──────── Study material

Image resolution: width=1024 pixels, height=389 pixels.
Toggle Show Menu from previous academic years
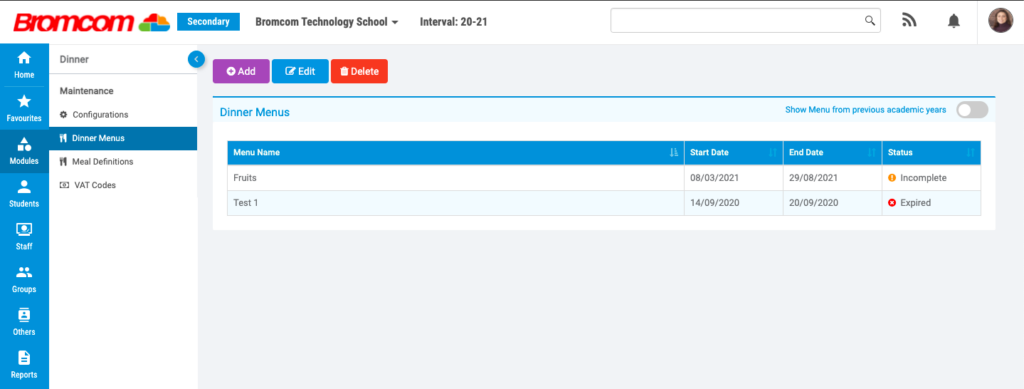[x=972, y=110]
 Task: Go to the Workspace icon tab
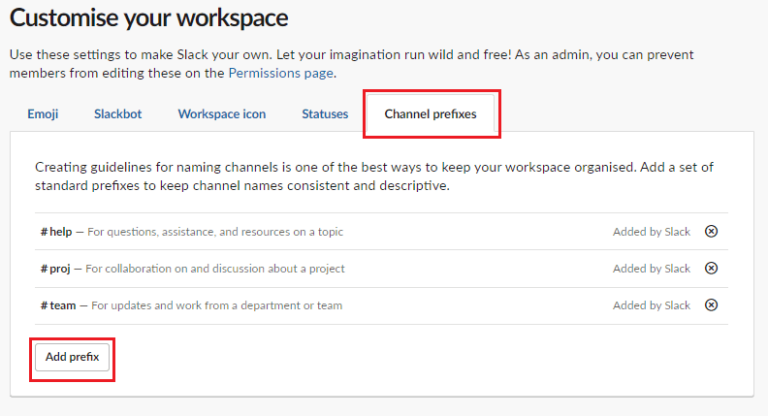coord(222,114)
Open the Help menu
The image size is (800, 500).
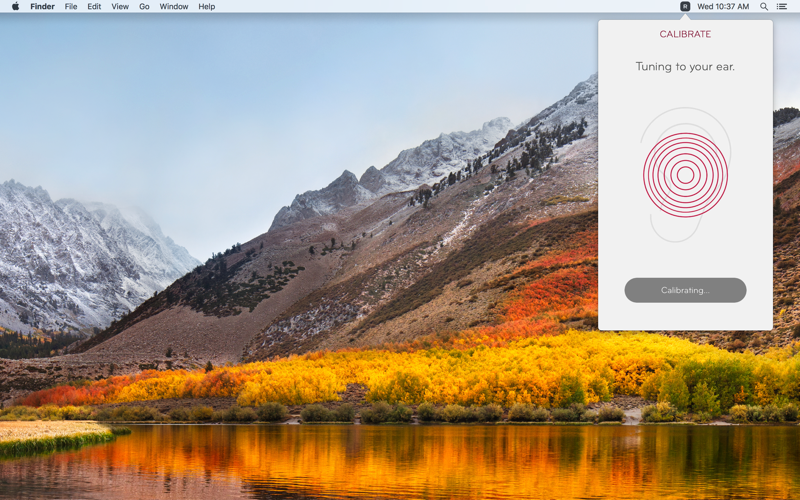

────────────────

*Activity:* Reproduce all the material exactly, omitting images.

*Completed exercise:*
Image resolution: width=1024 pixels, height=389 pixels.
Toggle Show Menu from previous academic years
[x=972, y=110]
 Task: Go to the Workspace icon tab
coord(222,114)
Open the Help menu
The image size is (800, 500).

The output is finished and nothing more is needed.